江浅轻手轻脚地带上房门,正好遇到隔壁出来的江母。
母女两人相视一眼,交换了个眼神,门又被拍响了。
“我去开吧。”江浅关掉手机手电筒,声音如风般轻,朝门走去。
打开防盗门,接着是铁门。
几乎是铁门一开,趴在上面的人,就不受控制地朝前栽。
嘭——
反倒在地上,颠簸到胃了。
“呕……”
污秽物就这么吐出来,汁液四流。
吐够了,地上的人微微颤颤,借着门框站起来。
身高跟江浅差不多。
醉醺醺的,看着她笑,“你回来了。”满嘴的酒气,还是最廉价的啤酒。
江浅眼神冷漠,像在看一个陌生人,一声不吭地转身朝沙发走去。
江母见状,看看女儿,迎上了前,扶着自家丈夫,压低了音量:“不是跟你说浅浅回来,怎么又喝那么多。”
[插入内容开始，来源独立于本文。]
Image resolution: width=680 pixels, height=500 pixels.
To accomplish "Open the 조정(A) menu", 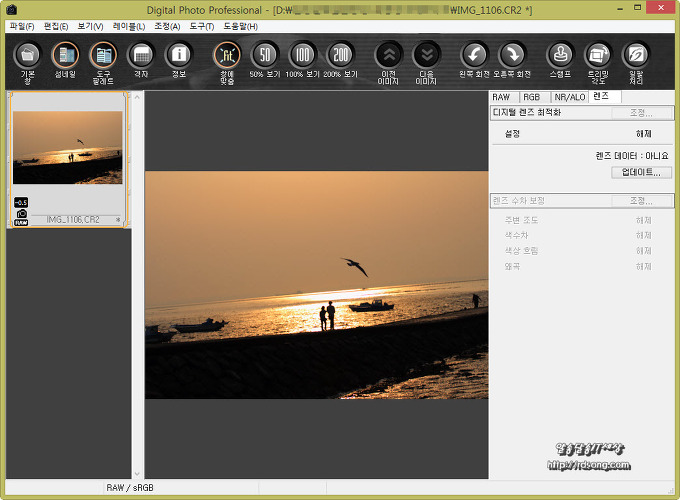I will pos(167,26).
不知道是不是刚摔倒,把神经给摔错位了,江父借酒发疯,一把推开江母。
“我不要你管!”
江父不高,江母比他还有矮半个头,男女之间力量总归悬殊,这一推,就直接撞在了房门上。
“浅浅,不要!”那是你爸爸,江母制止,可还是晚了。
“哗——”
一盆洗菜水一滴不差,全数泼到江父的脸上,身上。
江浅能接受他的不负责任,能接受他懦弱无能,能接受他耍酒疯,所有行为,她都能接受并忍受。
但母亲是她唯一的底线。
所以在看到他推倒母亲的那刻,她忍不了了,直接走进厨房,端着一盆洗菜水就出来了。
到底是顾及了季默,收敛了分贝低吼:“滚出这个家。”
“我为什么要滚出这个家?”
他烟抽的厉害,酒也喝的厉害,每次喝都要喝到醉,喝到吐才肯罢休。
喝醉了,就回家跟江母吵架,吵的左邻右舍鸡犬不留,你说他喝醉了,在耍酒疯吧,可他吵架的思维又跟个正常人无异,可你说他没醉装醉,可一举一动又全是醉鬼的姿态。
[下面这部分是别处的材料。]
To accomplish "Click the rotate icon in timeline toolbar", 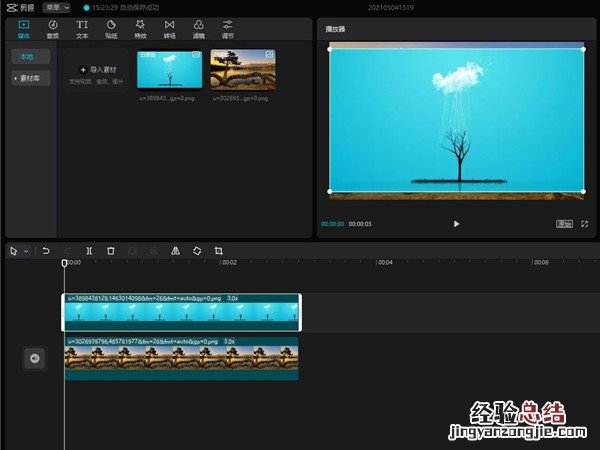I will [197, 251].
很小的时候,江浅总会在吵架声醒来。早些年江母会同江父争,同江父吵,但这样的结果就是,江父更加变本加厉,吵的无休无止。
江母不怕这样的争吵,可是怕吵到邻居,怕女儿……受伤,所以她不再接这种无意义的吵架。
确实毫无意义。
因为吵架的理由着实令人可笑。
无非就是江父怀疑江母不贞,基本上每次吵架都是这个由头。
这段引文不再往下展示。